Data lines:
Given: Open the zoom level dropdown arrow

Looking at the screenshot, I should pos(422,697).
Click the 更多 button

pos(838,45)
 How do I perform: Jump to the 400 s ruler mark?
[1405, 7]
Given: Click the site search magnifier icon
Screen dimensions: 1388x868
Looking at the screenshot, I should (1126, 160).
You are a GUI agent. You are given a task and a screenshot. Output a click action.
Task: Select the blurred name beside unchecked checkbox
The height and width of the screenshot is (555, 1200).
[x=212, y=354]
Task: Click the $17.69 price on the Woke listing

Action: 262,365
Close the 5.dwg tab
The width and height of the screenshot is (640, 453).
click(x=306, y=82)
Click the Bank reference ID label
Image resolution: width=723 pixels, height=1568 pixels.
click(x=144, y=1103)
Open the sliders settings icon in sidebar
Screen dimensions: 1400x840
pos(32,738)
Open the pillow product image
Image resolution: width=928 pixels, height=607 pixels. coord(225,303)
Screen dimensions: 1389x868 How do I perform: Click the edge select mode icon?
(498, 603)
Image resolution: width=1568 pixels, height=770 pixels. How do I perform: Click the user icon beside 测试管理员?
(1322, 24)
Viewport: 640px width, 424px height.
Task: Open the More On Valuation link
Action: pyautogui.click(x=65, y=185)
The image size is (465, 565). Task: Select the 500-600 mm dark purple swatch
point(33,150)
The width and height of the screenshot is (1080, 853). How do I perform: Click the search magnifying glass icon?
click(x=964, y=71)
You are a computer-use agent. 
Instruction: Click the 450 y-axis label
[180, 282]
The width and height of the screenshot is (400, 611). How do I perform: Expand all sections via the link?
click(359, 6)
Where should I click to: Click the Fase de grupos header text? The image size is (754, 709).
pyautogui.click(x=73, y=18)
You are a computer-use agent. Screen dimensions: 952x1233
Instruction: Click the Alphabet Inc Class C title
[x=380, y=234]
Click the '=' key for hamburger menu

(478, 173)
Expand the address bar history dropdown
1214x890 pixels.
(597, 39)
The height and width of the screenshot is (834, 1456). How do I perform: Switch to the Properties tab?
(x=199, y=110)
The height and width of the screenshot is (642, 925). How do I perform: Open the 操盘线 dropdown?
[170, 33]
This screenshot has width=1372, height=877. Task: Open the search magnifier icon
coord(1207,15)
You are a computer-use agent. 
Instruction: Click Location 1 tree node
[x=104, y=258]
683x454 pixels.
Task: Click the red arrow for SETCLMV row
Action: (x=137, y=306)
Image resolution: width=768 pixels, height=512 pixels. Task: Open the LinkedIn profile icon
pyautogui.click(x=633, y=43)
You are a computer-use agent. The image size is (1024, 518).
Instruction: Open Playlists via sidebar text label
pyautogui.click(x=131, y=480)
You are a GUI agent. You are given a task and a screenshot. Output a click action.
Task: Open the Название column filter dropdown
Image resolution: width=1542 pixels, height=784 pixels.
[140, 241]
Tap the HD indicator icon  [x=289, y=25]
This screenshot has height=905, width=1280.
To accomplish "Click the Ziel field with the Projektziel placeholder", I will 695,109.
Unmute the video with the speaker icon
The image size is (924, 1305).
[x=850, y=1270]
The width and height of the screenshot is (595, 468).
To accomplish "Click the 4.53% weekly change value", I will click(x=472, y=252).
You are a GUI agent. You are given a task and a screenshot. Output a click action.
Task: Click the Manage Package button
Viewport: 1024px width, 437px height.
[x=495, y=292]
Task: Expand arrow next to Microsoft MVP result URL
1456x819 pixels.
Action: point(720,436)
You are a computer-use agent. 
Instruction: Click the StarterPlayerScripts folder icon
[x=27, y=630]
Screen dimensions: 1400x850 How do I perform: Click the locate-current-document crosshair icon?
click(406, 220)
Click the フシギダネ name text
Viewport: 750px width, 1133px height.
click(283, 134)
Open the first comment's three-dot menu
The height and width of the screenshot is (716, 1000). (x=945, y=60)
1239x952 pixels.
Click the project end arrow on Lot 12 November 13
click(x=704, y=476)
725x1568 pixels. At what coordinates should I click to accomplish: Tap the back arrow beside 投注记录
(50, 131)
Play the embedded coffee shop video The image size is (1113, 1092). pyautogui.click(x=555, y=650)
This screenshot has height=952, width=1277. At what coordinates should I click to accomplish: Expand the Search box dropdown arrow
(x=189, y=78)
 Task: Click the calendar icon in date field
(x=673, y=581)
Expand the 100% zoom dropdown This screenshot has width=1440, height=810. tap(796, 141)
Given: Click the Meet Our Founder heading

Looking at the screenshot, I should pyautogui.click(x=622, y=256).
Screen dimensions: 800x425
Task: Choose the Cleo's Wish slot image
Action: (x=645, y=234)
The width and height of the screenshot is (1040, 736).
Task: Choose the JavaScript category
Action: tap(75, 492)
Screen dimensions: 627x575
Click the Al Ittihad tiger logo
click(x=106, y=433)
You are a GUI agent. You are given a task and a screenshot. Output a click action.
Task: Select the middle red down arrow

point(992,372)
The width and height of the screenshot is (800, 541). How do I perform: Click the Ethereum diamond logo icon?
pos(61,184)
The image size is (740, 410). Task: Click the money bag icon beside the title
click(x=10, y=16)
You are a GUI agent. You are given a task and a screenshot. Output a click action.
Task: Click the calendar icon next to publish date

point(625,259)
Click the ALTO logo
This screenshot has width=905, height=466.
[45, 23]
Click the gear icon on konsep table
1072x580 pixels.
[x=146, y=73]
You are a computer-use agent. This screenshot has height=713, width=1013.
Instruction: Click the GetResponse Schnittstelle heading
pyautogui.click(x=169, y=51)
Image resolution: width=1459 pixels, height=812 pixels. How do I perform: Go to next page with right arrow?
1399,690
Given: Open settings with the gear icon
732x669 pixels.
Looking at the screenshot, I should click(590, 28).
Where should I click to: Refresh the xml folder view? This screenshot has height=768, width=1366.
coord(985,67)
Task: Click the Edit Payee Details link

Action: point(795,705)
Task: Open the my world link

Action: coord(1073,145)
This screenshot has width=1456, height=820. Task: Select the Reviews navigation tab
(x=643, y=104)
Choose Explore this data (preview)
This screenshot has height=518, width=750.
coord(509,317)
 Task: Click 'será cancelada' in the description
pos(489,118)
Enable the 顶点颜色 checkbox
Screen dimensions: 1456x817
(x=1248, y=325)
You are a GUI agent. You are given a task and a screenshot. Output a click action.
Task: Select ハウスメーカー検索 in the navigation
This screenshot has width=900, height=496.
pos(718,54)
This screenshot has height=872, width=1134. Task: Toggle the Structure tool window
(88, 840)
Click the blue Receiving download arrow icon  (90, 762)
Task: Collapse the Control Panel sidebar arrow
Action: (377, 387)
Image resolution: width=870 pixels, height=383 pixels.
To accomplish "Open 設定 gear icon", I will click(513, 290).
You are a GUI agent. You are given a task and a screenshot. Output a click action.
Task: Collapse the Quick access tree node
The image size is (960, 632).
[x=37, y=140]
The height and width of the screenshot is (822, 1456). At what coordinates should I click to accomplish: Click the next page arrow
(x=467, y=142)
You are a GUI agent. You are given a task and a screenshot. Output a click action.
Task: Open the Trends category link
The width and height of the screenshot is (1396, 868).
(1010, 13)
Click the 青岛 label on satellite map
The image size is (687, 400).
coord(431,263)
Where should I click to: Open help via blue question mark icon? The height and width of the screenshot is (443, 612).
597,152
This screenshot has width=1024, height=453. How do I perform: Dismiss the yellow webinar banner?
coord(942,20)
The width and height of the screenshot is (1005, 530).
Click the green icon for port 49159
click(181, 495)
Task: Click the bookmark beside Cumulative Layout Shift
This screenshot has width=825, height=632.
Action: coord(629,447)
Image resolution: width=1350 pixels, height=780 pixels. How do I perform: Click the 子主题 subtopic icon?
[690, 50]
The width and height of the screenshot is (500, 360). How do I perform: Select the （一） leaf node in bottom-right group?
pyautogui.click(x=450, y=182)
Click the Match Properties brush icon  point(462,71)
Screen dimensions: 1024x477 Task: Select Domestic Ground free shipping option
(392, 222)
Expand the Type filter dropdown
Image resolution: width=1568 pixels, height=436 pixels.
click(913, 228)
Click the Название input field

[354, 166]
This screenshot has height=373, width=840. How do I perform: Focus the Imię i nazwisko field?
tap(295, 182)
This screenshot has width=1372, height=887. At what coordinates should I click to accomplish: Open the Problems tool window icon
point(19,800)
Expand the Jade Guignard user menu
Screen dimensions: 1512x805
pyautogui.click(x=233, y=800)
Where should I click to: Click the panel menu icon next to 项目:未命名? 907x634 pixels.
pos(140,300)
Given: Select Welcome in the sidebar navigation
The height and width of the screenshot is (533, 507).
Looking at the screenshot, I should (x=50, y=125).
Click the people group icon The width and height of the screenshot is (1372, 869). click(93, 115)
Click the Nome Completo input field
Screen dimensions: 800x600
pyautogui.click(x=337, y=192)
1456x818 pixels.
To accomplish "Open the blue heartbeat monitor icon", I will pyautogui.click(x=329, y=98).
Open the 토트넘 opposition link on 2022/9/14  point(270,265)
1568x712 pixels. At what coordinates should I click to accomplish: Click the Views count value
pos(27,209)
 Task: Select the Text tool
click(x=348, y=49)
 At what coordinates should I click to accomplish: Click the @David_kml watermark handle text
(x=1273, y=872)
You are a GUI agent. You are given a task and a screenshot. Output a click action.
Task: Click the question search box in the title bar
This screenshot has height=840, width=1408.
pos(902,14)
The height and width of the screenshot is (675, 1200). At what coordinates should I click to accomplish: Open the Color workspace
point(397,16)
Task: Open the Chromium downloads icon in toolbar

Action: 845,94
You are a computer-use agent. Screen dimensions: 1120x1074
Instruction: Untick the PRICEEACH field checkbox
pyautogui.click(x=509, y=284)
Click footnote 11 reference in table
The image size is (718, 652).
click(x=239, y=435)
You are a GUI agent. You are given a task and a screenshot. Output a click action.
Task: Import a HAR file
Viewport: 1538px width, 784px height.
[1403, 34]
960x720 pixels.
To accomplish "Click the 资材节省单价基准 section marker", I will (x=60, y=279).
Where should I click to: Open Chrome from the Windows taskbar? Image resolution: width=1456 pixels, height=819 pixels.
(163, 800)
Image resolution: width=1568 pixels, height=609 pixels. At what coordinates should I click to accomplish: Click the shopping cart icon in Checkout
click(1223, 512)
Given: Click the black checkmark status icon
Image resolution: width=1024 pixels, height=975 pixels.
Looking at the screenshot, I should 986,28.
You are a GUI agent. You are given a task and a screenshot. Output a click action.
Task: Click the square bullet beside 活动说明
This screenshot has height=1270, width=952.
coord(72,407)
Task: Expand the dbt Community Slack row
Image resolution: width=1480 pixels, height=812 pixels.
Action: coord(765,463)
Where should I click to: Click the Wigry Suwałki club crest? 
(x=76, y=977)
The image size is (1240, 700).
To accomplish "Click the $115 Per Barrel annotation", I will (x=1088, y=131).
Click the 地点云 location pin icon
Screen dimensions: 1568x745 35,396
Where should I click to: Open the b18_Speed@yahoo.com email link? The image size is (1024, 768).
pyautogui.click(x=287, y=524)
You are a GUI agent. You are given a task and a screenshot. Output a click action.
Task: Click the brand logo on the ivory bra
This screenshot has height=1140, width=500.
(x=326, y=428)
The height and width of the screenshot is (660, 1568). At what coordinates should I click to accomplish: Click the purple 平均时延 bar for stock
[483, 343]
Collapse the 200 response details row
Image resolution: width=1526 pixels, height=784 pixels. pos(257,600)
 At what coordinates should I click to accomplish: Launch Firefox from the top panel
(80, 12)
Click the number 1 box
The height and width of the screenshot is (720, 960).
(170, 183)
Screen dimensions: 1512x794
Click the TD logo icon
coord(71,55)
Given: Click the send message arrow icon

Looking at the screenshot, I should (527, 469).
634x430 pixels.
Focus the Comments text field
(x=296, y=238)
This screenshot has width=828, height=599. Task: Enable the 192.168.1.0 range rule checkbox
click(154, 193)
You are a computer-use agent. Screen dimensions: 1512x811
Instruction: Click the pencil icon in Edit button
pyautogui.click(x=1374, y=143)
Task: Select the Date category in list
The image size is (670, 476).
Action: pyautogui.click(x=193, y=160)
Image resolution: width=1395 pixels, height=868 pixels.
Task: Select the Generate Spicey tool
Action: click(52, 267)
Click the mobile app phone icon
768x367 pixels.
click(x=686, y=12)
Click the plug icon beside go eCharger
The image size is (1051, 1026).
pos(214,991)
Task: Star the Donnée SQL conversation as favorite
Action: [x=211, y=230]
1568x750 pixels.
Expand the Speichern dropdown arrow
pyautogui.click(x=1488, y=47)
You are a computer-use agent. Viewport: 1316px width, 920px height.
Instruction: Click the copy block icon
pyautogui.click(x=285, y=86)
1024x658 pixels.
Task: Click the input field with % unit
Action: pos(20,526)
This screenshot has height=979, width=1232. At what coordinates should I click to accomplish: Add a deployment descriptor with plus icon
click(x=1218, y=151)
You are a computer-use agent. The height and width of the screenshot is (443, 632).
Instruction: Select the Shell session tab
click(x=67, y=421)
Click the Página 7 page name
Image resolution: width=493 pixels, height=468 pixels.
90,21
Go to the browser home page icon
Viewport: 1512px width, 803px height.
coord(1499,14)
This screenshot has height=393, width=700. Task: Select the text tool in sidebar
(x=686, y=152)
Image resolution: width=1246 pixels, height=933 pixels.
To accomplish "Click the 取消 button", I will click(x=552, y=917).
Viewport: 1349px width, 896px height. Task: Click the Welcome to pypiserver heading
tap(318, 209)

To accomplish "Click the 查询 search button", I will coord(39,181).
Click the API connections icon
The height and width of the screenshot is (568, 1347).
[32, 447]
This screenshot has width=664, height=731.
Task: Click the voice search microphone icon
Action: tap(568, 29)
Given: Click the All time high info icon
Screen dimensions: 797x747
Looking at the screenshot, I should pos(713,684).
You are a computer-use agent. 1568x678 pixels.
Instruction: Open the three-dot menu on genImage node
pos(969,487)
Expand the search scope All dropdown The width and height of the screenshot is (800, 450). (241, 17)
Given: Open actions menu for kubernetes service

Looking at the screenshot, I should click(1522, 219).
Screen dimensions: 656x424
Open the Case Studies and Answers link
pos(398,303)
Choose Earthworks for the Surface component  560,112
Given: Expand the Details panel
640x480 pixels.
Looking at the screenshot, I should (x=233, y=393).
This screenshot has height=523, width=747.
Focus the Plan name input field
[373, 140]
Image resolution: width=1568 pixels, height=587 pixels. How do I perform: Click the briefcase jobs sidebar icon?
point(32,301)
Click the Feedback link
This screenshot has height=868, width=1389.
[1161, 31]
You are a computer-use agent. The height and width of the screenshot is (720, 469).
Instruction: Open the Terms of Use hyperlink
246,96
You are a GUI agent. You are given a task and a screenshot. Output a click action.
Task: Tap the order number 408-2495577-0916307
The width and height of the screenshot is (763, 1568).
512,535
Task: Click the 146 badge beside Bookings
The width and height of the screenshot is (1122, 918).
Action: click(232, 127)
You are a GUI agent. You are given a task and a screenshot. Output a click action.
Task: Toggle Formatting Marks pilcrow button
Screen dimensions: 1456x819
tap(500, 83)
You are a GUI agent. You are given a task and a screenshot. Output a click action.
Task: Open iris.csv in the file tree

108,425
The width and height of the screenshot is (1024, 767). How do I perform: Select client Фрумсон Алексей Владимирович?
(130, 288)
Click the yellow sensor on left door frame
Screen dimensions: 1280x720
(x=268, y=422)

JOB
Replace "Collapse" with "Expand" in the part that opens with the line containing "Image resolution: width=870" and closes with the line containing "[x=37, y=140]". Give back only that part, with nothing else changed.

FULL ANSWER
Image resolution: width=870 pixels, height=383 pixels.
To accomplish "Open 設定 gear icon", I will click(513, 290).
You are a GUI agent. You are given a task and a screenshot. Output a click action.
Task: Expand the Quick access tree node
The image size is (960, 632).
[x=37, y=140]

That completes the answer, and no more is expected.